Like sugar, too much of a good thing can be dangerous to our health. Instead of mixing our electronics with healthy doses of the 'real world', we are leaning heavily on the 'virtual' to shape our reality. It shouldn't be that way!

Take my 5 year old. Although his speech is a bit delayed, his imagination is going full-force. Not to suggest he doesn't enjoy watching a movie, but he knows how to play.

Growing up at Elk Lake, he's enjoyed a daily dose of pure nature. In fact, he's a much happier little boy if he's spent an hour or two outdoors, regardless of the weather.

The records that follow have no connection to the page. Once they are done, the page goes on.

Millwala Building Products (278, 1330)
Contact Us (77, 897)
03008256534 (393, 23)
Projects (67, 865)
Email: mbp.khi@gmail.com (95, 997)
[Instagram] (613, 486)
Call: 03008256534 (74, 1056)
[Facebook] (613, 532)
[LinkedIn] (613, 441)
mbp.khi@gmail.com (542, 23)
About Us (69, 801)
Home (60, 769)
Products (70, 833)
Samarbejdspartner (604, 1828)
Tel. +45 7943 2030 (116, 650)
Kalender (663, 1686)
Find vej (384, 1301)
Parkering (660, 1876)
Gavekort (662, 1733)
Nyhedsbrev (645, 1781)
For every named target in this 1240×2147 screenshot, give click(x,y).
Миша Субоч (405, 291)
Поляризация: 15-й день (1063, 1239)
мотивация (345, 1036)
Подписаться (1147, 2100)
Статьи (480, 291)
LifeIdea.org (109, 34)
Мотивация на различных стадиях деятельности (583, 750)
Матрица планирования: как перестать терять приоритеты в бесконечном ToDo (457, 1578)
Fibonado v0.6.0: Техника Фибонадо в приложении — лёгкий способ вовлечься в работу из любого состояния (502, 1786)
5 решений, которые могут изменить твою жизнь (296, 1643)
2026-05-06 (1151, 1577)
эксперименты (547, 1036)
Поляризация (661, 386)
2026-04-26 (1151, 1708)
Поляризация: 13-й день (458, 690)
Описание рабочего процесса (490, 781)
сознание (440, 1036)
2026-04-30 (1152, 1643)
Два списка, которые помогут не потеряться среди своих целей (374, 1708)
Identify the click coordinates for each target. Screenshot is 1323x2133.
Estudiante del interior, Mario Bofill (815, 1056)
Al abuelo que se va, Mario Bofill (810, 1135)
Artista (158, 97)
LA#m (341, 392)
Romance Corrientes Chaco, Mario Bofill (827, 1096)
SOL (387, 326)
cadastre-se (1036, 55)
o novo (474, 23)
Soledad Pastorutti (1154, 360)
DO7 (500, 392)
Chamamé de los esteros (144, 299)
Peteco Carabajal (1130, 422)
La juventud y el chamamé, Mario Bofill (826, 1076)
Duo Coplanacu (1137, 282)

He's active, but with time outdoors, he has an outlet for his natural curiosity and abundant energy. In fact, as he matures, I can see his imagination stretching and deepening. Take today.

Was he a karate kid with duck feet? Big foot battling forest invaders? Or an ocena diver spearing sharks? To the casual eye he was just a little boy with flippers and a stick. In his mind he was much much more!

I encourage you to take a look at where you spend your leisure time. Are you challenging your mind? Are you enjoying time in nature? Are you using 'your' imagination? Just as important, what are you doing to ensure your children or grandchildren or nieces and nephews aren't loosing the ability to see with their mind's eye - to create a world of fancy - to expand their horizons?